▸ **SELECTED PASSAGE**

#####

The polychordal tube zithers are played on Northern Luzon, Mindanao island and Palawan. On Northern Luzon, the zithers include the Ilongot five-stringed kollesing or kulisin, Bontok kolitong, kollitong, or kullitong, Kalinga six-stringed kolitong and six or eleven-stringed kulibit, Isneg five-stringed ohitang.

On Mindanao the Bagobo call it the taw-go, tugo, or padang. The B’laan or Bilaan, call it sluray, sluday or sloroy. The Subanun call their five-string zither the sigitan. The Maguindanaon call it the tangkel. The Manobo call their seven-stringed zither the tugo, tangkew or takul. The Mansaka call it the takul. The T’boli call it the sludoy or s’ludoi. The Tiruray call their eight-string zither the tangke, tangkel or togo. The Bukidnon Matigsalug name their six-stringed zither the saluray.

On Palawan, it is called the pagang.

====Parallel-stringed instruments====

Bukidnon, Philippines. Takumbo parallel-stringed tube zither, used for percussion.

#####

▸ **Stored records**

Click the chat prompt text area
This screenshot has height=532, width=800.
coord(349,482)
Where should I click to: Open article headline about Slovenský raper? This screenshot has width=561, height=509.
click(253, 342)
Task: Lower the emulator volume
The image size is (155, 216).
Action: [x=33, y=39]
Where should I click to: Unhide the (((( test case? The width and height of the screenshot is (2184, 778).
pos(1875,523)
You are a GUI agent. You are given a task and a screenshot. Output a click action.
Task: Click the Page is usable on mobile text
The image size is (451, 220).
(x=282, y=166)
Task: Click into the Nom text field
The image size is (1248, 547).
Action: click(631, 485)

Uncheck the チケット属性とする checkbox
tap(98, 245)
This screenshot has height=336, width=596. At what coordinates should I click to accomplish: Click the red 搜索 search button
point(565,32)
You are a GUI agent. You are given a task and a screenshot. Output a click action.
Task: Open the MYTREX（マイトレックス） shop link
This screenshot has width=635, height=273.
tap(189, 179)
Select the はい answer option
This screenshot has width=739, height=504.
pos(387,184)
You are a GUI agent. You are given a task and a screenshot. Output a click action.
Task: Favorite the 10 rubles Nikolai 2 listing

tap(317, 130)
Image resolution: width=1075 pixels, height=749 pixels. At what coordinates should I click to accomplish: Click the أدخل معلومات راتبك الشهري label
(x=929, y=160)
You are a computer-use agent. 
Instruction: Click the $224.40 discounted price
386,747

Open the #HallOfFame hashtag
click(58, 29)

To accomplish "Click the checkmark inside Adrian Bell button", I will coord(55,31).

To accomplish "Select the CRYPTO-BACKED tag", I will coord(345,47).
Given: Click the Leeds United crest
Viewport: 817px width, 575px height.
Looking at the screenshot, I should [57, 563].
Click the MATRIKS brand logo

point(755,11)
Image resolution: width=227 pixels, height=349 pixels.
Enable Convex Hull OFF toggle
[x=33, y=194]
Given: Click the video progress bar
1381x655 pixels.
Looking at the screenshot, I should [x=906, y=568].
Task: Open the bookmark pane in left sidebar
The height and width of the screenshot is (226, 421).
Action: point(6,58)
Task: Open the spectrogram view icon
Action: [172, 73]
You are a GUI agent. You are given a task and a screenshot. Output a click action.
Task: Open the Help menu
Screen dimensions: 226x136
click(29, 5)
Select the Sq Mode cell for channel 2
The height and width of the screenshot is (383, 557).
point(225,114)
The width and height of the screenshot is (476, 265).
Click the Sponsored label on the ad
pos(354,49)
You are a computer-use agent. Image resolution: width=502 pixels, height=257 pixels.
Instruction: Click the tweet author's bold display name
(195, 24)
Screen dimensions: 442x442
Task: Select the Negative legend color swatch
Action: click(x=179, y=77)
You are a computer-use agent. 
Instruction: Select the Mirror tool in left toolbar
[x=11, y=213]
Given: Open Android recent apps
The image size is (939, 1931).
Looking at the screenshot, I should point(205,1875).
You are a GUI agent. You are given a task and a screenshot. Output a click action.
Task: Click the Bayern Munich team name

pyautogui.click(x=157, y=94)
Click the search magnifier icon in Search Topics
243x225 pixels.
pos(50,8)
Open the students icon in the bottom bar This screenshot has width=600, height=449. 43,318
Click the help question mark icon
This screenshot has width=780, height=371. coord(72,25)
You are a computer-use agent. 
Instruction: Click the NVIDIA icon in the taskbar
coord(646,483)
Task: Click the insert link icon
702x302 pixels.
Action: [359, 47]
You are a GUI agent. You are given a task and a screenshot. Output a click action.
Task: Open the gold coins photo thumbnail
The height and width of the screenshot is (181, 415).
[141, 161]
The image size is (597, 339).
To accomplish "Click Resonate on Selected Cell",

#####

▸ **WHAT THIS TASK INVOLVES**
Write out the passage on tube zithers word for word, starting with "The polychordal tube" and going on through "zither the saluray.".

▸ **ANSWER TO THIS EXERCISE**
The polychordal tube zithers are played on Northern Luzon, Mindanao island and Palawan. On Northern Luzon, the zithers include the Ilongot five-stringed kollesing or kulisin, Bontok kolitong, kollitong, or kullitong, Kalinga six-stringed kolitong and six or eleven-stringed kulibit, Isneg five-stringed ohitang.

On Mindanao the Bagobo call it the taw-go, tugo, or padang. The B’laan or Bilaan, call it sluray, sluday or sloroy. The Subanun call their five-string zither the sigitan. The Maguindanaon call it the tangkel. The Manobo call their seven-stringed zither the tugo, tangkew or takul. The Mansaka call it the takul. The T’boli call it the sludoy or s’ludoi. The Tiruray call their eight-string zither the tangke, tangkel or togo. The Bukidnon Matigsalug name their six-stringed zither the saluray.